(Records from a data collection)
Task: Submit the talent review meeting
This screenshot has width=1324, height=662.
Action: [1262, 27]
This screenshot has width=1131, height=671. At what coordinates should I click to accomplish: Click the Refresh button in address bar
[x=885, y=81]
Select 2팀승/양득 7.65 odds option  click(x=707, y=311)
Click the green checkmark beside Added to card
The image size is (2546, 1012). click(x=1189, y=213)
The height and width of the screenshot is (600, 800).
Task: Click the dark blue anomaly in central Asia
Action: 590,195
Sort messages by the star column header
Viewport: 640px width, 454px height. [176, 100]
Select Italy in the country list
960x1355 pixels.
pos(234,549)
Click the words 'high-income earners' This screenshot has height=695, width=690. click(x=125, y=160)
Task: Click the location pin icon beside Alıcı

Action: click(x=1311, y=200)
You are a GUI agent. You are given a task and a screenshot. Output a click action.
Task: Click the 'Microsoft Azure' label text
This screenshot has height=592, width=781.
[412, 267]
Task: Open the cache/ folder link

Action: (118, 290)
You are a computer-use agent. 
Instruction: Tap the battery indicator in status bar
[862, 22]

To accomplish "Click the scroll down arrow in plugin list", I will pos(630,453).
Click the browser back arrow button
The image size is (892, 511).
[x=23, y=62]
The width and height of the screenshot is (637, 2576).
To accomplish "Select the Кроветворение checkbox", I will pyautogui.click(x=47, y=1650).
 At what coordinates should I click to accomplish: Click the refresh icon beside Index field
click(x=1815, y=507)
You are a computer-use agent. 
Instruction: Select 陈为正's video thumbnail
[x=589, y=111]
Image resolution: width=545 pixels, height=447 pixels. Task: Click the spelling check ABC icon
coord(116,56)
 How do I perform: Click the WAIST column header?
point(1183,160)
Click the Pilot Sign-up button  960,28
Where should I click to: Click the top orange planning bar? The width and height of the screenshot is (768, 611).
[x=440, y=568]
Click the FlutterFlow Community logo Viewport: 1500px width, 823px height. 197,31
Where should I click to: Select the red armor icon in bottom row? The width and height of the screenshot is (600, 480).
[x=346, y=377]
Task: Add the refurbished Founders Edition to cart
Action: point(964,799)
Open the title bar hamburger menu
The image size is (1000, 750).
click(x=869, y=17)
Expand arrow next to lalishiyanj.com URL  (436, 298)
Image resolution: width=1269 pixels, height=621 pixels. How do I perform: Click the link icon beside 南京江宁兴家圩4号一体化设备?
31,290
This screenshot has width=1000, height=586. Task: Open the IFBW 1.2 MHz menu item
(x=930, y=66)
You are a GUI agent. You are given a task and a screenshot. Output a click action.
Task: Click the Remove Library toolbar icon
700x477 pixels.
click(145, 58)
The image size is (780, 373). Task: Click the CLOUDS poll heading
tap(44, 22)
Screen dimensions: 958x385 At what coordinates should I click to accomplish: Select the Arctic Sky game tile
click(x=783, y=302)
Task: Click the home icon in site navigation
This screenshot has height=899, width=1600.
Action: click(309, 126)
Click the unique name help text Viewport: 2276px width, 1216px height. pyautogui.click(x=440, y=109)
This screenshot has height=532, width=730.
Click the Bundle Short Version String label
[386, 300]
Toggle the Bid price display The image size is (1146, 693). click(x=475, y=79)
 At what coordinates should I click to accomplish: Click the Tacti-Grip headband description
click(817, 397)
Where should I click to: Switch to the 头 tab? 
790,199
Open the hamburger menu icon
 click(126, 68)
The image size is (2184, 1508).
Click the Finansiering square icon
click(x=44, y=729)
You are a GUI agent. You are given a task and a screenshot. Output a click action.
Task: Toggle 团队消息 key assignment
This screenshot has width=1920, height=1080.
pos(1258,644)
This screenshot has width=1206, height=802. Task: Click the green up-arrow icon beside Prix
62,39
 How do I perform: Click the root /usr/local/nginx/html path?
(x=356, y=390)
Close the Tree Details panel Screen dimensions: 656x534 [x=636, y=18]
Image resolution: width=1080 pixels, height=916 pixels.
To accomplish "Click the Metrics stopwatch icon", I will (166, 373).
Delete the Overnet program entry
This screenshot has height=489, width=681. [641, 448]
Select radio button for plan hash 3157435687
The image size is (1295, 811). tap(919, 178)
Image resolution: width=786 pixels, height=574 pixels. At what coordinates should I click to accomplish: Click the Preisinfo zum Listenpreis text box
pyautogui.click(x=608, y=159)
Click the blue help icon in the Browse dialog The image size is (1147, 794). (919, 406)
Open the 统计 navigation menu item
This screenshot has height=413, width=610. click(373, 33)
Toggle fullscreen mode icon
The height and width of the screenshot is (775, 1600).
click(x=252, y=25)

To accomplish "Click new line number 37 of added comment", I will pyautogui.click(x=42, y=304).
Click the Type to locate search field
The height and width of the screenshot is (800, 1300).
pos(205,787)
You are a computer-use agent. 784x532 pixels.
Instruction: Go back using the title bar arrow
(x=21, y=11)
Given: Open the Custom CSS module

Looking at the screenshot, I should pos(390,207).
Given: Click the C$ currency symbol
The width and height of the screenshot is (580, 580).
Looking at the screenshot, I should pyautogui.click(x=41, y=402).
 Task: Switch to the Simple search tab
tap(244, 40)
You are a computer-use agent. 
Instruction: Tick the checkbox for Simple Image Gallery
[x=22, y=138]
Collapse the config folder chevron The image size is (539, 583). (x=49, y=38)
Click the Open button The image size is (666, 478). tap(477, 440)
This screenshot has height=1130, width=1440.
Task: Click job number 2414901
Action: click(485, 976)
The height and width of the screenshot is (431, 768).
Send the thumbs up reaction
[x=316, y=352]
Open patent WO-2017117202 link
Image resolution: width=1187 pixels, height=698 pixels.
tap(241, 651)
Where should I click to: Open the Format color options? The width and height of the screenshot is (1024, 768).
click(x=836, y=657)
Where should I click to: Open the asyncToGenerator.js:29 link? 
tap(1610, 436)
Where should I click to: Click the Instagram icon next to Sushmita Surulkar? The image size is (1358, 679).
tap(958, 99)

◆ What is required:
Each entry above must be retyped exactly.

◆ Expected answer:
Task: Submit the talent review meeting
This screenshot has width=1324, height=662.
Action: [1262, 27]
This screenshot has width=1131, height=671. At what coordinates should I click to accomplish: Click the Refresh button in address bar
[x=885, y=81]
Select 2팀승/양득 7.65 odds option  click(x=707, y=311)
Click the green checkmark beside Added to card
The image size is (2546, 1012). click(x=1189, y=213)
The height and width of the screenshot is (600, 800).
Task: Click the dark blue anomaly in central Asia
Action: 590,195
Sort messages by the star column header
Viewport: 640px width, 454px height. [176, 100]
Select Italy in the country list
960x1355 pixels.
pos(234,549)
Click the words 'high-income earners' This screenshot has height=695, width=690. click(x=125, y=160)
Task: Click the location pin icon beside Alıcı

Action: click(x=1311, y=200)
You are a GUI agent. You are given a task and a screenshot. Output a click action.
Task: Click the 'Microsoft Azure' label text
This screenshot has height=592, width=781.
[412, 267]
Task: Open the cache/ folder link

Action: (118, 290)
You are a computer-use agent. 
Instruction: Tap the battery indicator in status bar
[862, 22]

To accomplish "Click the scroll down arrow in plugin list", I will pos(630,453).
Click the browser back arrow button
The image size is (892, 511).
[x=23, y=62]
The width and height of the screenshot is (637, 2576).
To accomplish "Select the Кроветворение checkbox", I will pyautogui.click(x=47, y=1650).
 At what coordinates should I click to accomplish: Click the refresh icon beside Index field
click(x=1815, y=507)
You are a computer-use agent. 
Instruction: Select 陈为正's video thumbnail
[x=589, y=111]
Image resolution: width=545 pixels, height=447 pixels. Task: Click the spelling check ABC icon
coord(116,56)
 How do I perform: Click the WAIST column header?
point(1183,160)
Click the Pilot Sign-up button  960,28
Where should I click to: Click the top orange planning bar? The width and height of the screenshot is (768, 611).
[x=440, y=568]
Click the FlutterFlow Community logo Viewport: 1500px width, 823px height. 197,31
Where should I click to: Select the red armor icon in bottom row? The width and height of the screenshot is (600, 480).
[x=346, y=377]
Task: Add the refurbished Founders Edition to cart
Action: point(964,799)
Open the title bar hamburger menu
The image size is (1000, 750).
click(x=869, y=17)
Expand arrow next to lalishiyanj.com URL  (436, 298)
Image resolution: width=1269 pixels, height=621 pixels. How do I perform: Click the link icon beside 南京江宁兴家圩4号一体化设备?
31,290
This screenshot has width=1000, height=586. Task: Open the IFBW 1.2 MHz menu item
(x=930, y=66)
You are a GUI agent. You are given a task and a screenshot. Output a click action.
Task: Click the Remove Library toolbar icon
700x477 pixels.
click(145, 58)
The image size is (780, 373). Task: Click the CLOUDS poll heading
tap(44, 22)
Screen dimensions: 958x385 At what coordinates should I click to accomplish: Select the Arctic Sky game tile
click(x=783, y=302)
Task: Click the home icon in site navigation
This screenshot has height=899, width=1600.
Action: click(309, 126)
Click the unique name help text Viewport: 2276px width, 1216px height. pyautogui.click(x=440, y=109)
This screenshot has height=532, width=730.
Click the Bundle Short Version String label
[386, 300]
Toggle the Bid price display The image size is (1146, 693). click(x=475, y=79)
 At what coordinates should I click to accomplish: Click the Tacti-Grip headband description
click(817, 397)
Where should I click to: Switch to the 头 tab? 
790,199
Open the hamburger menu icon
 click(126, 68)
The image size is (2184, 1508).
Click the Finansiering square icon
click(x=44, y=729)
You are a GUI agent. You are given a task and a screenshot. Output a click action.
Task: Toggle 团队消息 key assignment
This screenshot has width=1920, height=1080.
pos(1258,644)
This screenshot has width=1206, height=802. Task: Click the green up-arrow icon beside Prix
62,39
 How do I perform: Click the root /usr/local/nginx/html path?
(x=356, y=390)
Close the Tree Details panel Screen dimensions: 656x534 [x=636, y=18]
Image resolution: width=1080 pixels, height=916 pixels.
To accomplish "Click the Metrics stopwatch icon", I will (166, 373).
Delete the Overnet program entry
This screenshot has height=489, width=681. [641, 448]
Select radio button for plan hash 3157435687
The image size is (1295, 811). tap(919, 178)
Image resolution: width=786 pixels, height=574 pixels. At what coordinates should I click to accomplish: Click the Preisinfo zum Listenpreis text box
pyautogui.click(x=608, y=159)
Click the blue help icon in the Browse dialog The image size is (1147, 794). (919, 406)
Open the 统计 navigation menu item
This screenshot has height=413, width=610. click(373, 33)
Toggle fullscreen mode icon
The height and width of the screenshot is (775, 1600).
click(x=252, y=25)

To accomplish "Click new line number 37 of added comment", I will pyautogui.click(x=42, y=304).
Click the Type to locate search field
The height and width of the screenshot is (800, 1300).
pos(205,787)
You are a computer-use agent. 784x532 pixels.
Instruction: Go back using the title bar arrow
(x=21, y=11)
Given: Open the Custom CSS module

Looking at the screenshot, I should pos(390,207).
Given: Click the C$ currency symbol
The width and height of the screenshot is (580, 580).
Looking at the screenshot, I should pyautogui.click(x=41, y=402).
 Task: Switch to the Simple search tab
tap(244, 40)
You are a computer-use agent. 
Instruction: Tick the checkbox for Simple Image Gallery
[x=22, y=138]
Collapse the config folder chevron The image size is (539, 583). (x=49, y=38)
Click the Open button The image size is (666, 478). tap(477, 440)
This screenshot has height=1130, width=1440.
Task: Click job number 2414901
Action: click(485, 976)
The height and width of the screenshot is (431, 768).
Send the thumbs up reaction
[x=316, y=352]
Open patent WO-2017117202 link
Image resolution: width=1187 pixels, height=698 pixels.
tap(241, 651)
Where should I click to: Open the Format color options? The width and height of the screenshot is (1024, 768).
click(x=836, y=657)
Where should I click to: Open the asyncToGenerator.js:29 link? 
tap(1610, 436)
Where should I click to: Click the Instagram icon next to Sushmita Surulkar? The image size is (1358, 679).
tap(958, 99)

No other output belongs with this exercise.